▶ **Task brief**
Continue the passage about the weight-loss show's demanding exercise regimen, starting right after its last sentence.

▶ **Text provided**
Nicki Anderson, named trainer of the year by IDEA Health & Fitness Association, criticizes the show's portrayal of exercise as an almost Herculean effort. "All the show does is reinforce to those who are overweight and inactive "See how hard [exercise] is?' ... For most people, exercise is going to be hard, but it doesn't have to be that hard."
Co-creator and executive producer J.D. Roth says the show is simply redefining what is realistically possible.
Most people - including doctors and fitness professionals - still cling to the idea that standard recommendations of moderate exercise and moderate weight loss are right for almost everyone, including the morbidly obese, he says. And some heavy folks have convinced themselves they can't do one push-up, let alone 10.
"Bob and Jillian had so much conviction about how much more these people could do," he says of the show's trainers, Bob Harper and Jillian Michaels. And as for the contestants: "In a way, these guys are trained like special forces. They're tired, they're overworked, but they're changing their food and exercise habits."
"People are watching the show to be inspired and not to feel hopeless anymore," he says.
If the show has a true believer about the power of abundant, intense exercise, it's Dr. Rob Huizenga, associate professor of clinical medicine at the University of California, Los Angeles, and the show's medical consultant.

▶ **Provided information**
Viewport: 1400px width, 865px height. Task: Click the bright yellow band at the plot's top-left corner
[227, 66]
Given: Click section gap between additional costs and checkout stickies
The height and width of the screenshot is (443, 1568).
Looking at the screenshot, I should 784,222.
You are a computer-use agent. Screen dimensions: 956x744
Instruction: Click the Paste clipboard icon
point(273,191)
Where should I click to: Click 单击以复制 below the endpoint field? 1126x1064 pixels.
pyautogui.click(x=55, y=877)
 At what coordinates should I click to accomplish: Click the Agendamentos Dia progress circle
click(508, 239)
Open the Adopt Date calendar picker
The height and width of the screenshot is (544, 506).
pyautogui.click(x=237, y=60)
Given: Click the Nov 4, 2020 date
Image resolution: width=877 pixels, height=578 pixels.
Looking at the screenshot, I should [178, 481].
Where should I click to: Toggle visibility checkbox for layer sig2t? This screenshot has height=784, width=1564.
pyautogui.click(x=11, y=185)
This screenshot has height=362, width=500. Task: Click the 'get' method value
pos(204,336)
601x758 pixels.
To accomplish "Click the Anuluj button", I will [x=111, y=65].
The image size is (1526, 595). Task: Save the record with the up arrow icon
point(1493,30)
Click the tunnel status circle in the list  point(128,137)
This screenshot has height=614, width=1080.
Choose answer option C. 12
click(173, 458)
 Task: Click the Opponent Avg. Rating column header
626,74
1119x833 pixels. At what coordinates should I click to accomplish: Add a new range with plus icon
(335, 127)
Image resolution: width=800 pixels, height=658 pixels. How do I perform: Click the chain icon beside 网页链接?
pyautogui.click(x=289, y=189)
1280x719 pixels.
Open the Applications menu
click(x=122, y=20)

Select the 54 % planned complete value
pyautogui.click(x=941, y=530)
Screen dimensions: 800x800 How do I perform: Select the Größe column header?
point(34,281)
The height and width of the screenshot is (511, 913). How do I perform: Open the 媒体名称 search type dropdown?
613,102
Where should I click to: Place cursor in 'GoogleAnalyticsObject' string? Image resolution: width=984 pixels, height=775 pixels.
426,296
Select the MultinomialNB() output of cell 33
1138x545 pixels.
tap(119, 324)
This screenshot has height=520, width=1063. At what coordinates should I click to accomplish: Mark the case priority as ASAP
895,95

▶ **Expected answer**
"One of the big selling points of the show," he says, "is that people learn things no one has taught them before, like how to exercise. People have no idea what they're capable of, and they don't understand that there are different exercise programs for heart health, for weight maintenance and for weight loss."
Huizenga scoffs at the notion that minimal amounts of low to moderate exercise, even done every day, will make a serious dent in a large weight-loss goal and advocates longer, tougher workouts - providing they are done with a doctor's OK and supervised if necessary. (Contestants on The Biggest Loser get rigorous health screenings - something viewers may not know - including a stress test, plus tests for diabetes and high blood pressure. An emergency medical technician is always on the set.)
About half the contestants had stayed within 5 pounds to 10 pounds of their "finale" weight at a two-year follow-up, he says, a percentage far higher than in most clinical research that typically results in far less weight loss, usually 8 percent to 10 percent of total body weight.